- Brief -
Which lines in the listing below contain the word "cell" with the same capitalization? Find each one and copy it in full.

- Provided records -
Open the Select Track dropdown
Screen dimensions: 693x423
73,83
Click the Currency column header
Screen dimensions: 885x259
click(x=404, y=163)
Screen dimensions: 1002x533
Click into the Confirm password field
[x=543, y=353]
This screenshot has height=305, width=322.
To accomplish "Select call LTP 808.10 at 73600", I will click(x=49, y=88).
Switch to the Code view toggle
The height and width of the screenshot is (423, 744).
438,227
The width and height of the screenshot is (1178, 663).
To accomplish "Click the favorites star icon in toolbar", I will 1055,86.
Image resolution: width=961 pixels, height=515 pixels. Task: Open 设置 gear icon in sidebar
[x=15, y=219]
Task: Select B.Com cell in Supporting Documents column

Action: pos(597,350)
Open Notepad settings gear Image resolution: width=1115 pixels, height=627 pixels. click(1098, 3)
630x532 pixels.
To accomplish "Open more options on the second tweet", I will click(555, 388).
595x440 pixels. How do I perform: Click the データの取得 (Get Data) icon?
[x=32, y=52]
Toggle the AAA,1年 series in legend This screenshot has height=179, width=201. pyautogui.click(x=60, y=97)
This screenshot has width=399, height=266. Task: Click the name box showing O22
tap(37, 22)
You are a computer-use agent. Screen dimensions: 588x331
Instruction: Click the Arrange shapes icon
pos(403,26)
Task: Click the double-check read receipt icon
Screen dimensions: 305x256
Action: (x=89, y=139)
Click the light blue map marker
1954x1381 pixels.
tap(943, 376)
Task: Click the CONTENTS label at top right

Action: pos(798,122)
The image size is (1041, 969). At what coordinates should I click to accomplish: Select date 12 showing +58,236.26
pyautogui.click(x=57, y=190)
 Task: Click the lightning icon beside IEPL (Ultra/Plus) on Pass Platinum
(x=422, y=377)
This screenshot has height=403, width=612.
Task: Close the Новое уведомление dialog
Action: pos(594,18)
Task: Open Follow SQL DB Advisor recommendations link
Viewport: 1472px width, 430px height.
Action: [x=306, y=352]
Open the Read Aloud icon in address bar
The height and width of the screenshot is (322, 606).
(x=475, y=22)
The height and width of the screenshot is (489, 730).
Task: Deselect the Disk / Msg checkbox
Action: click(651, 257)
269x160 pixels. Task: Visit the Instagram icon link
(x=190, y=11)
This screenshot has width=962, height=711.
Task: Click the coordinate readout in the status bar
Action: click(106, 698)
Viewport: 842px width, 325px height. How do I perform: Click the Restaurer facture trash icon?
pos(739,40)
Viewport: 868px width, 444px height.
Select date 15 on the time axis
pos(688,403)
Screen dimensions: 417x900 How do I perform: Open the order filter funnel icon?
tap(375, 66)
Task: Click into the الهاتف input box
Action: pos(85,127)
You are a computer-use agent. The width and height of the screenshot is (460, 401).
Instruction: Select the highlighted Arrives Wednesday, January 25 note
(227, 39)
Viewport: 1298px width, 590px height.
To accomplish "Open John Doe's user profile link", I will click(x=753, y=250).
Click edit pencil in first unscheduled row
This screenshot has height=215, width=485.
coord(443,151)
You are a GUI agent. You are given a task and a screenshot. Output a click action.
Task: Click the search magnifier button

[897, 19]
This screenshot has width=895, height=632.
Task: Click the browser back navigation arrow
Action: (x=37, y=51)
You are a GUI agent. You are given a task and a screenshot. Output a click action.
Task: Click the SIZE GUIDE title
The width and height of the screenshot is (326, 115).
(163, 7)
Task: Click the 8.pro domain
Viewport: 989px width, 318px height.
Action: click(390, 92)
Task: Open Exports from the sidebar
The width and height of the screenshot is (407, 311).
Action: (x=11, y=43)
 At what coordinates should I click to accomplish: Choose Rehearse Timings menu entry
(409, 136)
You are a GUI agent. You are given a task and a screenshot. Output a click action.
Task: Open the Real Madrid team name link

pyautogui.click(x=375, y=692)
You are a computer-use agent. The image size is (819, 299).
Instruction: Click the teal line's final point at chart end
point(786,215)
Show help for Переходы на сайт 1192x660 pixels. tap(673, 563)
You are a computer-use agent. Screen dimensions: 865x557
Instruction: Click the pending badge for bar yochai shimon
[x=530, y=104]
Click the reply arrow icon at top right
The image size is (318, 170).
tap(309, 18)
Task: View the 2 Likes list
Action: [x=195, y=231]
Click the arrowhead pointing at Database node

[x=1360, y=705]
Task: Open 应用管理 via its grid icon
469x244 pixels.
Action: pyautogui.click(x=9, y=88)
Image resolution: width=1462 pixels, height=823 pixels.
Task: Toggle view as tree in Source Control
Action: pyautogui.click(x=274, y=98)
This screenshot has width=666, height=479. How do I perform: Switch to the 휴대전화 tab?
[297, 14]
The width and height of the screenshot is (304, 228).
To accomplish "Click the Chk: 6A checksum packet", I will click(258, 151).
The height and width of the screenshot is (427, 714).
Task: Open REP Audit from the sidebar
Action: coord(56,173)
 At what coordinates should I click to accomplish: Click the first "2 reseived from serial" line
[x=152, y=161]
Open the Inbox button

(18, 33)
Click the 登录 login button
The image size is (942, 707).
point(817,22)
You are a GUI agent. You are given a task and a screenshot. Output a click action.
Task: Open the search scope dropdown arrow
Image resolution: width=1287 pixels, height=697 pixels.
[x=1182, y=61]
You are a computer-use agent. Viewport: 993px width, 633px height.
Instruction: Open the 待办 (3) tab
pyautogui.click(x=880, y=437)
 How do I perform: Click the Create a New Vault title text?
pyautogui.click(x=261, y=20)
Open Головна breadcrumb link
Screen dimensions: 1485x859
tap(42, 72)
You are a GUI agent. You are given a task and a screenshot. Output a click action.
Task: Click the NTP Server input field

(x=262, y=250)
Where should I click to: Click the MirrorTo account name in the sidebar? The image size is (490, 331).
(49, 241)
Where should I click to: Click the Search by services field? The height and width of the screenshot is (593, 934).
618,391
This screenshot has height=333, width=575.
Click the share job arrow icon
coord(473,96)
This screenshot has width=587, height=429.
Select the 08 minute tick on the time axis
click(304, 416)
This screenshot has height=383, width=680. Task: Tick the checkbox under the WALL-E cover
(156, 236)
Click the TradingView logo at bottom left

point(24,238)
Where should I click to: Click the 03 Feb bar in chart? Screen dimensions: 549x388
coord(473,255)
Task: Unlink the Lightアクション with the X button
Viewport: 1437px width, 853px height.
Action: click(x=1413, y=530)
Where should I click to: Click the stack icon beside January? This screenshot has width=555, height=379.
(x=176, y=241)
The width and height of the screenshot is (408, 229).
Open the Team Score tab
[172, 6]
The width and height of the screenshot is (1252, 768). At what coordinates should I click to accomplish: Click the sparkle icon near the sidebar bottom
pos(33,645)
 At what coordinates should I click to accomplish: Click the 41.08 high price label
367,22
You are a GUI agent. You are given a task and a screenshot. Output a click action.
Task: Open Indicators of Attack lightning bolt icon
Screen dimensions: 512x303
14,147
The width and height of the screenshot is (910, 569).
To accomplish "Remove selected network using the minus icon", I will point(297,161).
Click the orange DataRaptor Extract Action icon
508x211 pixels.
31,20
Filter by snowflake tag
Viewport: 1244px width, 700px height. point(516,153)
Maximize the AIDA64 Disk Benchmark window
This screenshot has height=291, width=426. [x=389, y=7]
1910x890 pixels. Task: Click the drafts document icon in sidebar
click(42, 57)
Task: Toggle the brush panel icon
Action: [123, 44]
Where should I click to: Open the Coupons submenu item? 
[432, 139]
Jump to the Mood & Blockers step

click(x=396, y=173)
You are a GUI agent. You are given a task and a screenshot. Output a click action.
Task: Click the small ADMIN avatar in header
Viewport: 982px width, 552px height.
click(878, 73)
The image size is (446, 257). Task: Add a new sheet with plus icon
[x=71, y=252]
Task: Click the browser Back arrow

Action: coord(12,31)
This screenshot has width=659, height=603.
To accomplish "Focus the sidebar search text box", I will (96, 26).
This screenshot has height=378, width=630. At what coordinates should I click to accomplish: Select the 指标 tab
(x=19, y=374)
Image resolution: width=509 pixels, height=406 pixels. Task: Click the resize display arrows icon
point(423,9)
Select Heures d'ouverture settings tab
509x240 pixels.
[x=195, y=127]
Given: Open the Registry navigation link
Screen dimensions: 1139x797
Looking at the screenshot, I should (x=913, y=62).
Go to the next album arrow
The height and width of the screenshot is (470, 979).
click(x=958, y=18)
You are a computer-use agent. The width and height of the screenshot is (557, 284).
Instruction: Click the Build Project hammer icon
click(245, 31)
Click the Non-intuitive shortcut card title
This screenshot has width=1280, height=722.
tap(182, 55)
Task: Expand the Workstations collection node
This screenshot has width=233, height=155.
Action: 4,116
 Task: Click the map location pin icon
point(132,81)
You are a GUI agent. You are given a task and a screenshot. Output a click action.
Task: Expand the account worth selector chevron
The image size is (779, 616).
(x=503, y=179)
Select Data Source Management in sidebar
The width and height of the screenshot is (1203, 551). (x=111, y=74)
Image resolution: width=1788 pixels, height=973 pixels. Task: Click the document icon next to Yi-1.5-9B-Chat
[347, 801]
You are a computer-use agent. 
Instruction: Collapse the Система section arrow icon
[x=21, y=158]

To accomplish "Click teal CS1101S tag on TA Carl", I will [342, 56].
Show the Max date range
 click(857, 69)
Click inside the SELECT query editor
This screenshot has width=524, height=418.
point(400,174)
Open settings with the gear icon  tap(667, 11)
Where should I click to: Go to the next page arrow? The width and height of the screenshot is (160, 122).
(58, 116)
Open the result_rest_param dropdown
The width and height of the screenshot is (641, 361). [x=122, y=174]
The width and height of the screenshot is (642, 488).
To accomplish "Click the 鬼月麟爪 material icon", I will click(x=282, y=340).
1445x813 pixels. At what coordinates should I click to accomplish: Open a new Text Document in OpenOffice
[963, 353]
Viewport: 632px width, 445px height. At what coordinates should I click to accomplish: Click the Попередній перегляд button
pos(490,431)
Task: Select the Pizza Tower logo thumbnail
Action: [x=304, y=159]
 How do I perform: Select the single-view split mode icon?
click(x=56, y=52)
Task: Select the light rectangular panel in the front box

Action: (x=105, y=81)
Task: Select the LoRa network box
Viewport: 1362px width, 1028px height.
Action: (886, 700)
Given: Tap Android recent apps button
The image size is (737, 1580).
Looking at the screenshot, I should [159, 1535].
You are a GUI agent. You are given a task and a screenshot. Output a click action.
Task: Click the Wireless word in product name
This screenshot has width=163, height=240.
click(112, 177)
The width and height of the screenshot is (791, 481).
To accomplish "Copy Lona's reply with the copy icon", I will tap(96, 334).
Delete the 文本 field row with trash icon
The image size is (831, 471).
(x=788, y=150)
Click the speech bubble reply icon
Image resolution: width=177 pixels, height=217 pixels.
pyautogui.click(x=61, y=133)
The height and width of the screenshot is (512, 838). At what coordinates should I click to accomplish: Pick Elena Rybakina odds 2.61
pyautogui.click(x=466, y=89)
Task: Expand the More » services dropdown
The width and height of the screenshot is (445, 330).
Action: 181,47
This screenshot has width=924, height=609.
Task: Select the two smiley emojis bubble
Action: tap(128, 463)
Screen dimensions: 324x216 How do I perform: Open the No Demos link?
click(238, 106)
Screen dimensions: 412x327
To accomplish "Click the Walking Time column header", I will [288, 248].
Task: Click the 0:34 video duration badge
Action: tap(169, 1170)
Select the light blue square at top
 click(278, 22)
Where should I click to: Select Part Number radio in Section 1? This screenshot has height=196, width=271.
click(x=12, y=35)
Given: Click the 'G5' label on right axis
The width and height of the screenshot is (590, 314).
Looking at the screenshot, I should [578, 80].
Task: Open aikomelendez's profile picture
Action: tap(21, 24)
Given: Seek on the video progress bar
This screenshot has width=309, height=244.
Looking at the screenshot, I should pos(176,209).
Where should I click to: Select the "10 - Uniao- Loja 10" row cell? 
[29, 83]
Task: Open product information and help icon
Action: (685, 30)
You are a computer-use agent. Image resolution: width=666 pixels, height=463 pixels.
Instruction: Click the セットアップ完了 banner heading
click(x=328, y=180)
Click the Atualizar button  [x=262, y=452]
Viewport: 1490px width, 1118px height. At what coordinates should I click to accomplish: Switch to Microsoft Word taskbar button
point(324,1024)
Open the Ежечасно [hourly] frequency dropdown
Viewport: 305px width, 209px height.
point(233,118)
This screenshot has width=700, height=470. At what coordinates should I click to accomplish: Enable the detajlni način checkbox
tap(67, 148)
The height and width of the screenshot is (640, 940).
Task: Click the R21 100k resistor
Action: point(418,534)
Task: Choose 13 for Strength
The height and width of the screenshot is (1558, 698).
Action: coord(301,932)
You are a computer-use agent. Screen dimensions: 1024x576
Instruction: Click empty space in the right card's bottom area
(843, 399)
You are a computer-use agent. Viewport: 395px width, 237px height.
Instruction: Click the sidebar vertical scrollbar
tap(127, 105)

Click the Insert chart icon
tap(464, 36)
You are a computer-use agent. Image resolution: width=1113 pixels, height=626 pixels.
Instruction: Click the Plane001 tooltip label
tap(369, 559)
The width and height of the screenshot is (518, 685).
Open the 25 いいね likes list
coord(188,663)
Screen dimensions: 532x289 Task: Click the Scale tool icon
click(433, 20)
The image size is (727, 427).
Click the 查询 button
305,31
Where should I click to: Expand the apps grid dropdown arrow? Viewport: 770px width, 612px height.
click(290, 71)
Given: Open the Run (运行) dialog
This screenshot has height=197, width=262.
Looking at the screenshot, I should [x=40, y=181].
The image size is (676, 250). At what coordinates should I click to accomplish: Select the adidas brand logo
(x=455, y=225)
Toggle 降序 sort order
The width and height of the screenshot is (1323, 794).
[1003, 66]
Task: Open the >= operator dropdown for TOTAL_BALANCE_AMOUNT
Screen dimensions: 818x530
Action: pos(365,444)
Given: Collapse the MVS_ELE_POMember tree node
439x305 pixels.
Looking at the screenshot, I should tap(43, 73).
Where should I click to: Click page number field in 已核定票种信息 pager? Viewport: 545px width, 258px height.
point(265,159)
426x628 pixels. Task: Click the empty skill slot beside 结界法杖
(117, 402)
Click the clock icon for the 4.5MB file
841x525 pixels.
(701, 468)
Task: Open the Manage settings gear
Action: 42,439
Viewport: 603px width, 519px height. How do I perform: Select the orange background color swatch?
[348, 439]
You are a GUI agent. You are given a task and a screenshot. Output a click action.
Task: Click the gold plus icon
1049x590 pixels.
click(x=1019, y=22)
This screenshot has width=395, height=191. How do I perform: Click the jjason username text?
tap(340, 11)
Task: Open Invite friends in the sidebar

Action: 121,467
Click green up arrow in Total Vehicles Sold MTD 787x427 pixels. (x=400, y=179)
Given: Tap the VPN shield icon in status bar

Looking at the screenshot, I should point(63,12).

- Solution to this exercise -
Task: Select B.Com cell in Supporting Documents column
Where should I click to: Select the "10 - Uniao- Loja 10" row cell? 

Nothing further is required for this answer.